The log ratios of posterior probabilities are called log-odds or logit transformations.

Under these assumptions, the posterior probabilities are given by the following two equations:

\[ Pr(G=k|X=x)=\frac{\text{exp }(\beta_{k0} + \beta_{k}^{T}x)}{1+\sum_{l=1}^{K-1}\text{exp }(\beta_{l0} + \beta_{l}^{T}x)} \text{ for } k = 1, ... , K - 1 \]

\[ Pr(G=K|X=x)=\frac{1}{1+\sum_{l=1}^{K-1}\text{exp }(\beta_{l0} + \beta_{l}^{T}x)}  \]

For \(Pr(G = k | X = x)\) given above, obviously

  • These must sum up to 1: \(\sum_{k=1}^{K} Pr(G=k|X=x)=1 \)
  • A simple calculation shows that the assumptions are satisfied.

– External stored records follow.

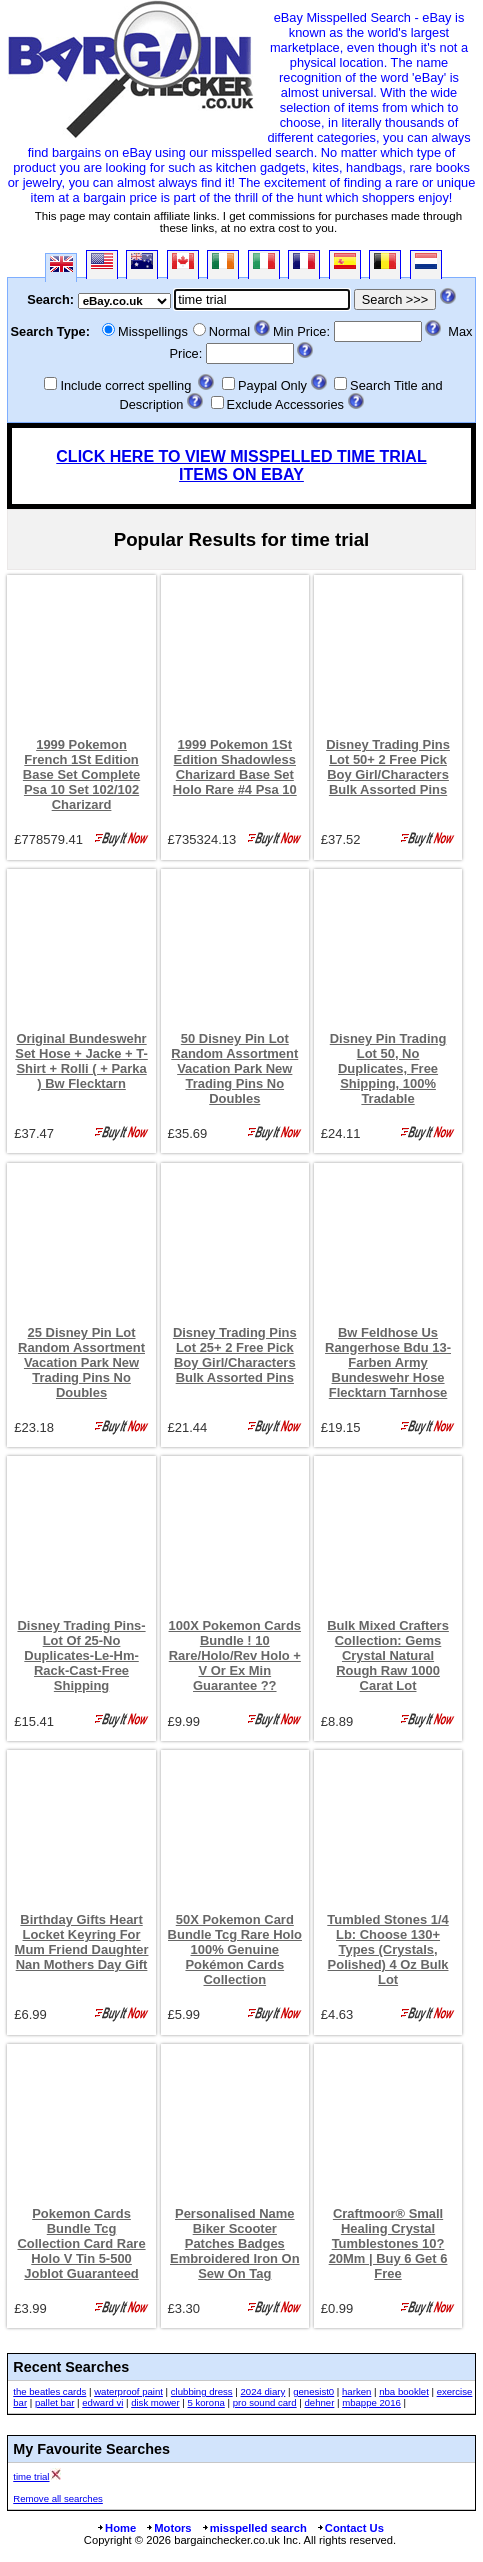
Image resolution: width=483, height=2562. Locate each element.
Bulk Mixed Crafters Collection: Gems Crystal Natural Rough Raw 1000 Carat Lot (388, 1655)
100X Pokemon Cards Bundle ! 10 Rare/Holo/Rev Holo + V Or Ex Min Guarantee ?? (235, 1655)
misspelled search (254, 2528)
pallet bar (54, 2402)
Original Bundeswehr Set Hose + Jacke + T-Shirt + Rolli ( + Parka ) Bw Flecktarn (81, 1061)
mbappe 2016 (371, 2402)
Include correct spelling (125, 385)
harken (356, 2391)
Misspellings (153, 331)
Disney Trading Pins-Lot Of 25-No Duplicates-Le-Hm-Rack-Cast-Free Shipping (81, 1655)
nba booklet (404, 2391)
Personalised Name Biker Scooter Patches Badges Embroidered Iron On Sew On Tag (235, 2243)
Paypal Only (272, 385)
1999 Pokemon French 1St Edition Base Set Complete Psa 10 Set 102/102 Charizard (81, 774)
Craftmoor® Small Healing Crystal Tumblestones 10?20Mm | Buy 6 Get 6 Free (388, 2243)
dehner (319, 2402)
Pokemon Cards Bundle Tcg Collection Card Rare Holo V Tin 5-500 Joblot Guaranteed (81, 2243)
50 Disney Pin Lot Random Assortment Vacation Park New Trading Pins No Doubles (234, 1068)
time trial (31, 2476)
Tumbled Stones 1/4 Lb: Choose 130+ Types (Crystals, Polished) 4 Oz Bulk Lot (387, 1949)
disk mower (155, 2402)
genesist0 (313, 2391)
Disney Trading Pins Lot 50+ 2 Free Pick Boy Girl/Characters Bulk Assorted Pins (388, 767)
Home (116, 2528)
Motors (168, 2528)
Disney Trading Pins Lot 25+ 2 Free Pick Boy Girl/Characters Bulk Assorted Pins (235, 1355)
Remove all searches (58, 2498)
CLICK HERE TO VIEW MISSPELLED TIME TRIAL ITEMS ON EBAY (241, 465)
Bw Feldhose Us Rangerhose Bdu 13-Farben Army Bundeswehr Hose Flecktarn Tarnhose (388, 1362)
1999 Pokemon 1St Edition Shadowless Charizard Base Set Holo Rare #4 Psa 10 (235, 767)
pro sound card (265, 2402)
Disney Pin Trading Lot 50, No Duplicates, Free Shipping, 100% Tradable (388, 1068)
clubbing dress (202, 2391)
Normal (229, 331)
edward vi (102, 2402)
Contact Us (350, 2528)
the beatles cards (49, 2391)
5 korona (205, 2402)
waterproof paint (128, 2391)
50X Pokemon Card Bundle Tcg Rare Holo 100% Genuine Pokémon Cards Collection (235, 1949)
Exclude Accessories (285, 404)
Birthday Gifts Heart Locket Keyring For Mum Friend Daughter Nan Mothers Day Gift (82, 1942)
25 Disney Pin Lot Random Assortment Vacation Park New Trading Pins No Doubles (81, 1362)
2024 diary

Comparison with Linear Regression on Indicators

Similarities:

  • Both attempt to estimate \(Pr(G = k | X = x)\).
  • Both have linear classification boundaries.
  • Posterior probabilities sum to 1 across classes.

Difference:

  • Linear regression on indicator matrix: approximate \(Pr(G = k | X = x)\) by a linear function of x. \(Pr(G = k | X = x)\) is not guaranteed to fall between 0 and 1.
  • Logistic regression: \(Pr(G = k | X = x)\) is a nonlinear function of x. It is guaranteed to range from 0 to 1.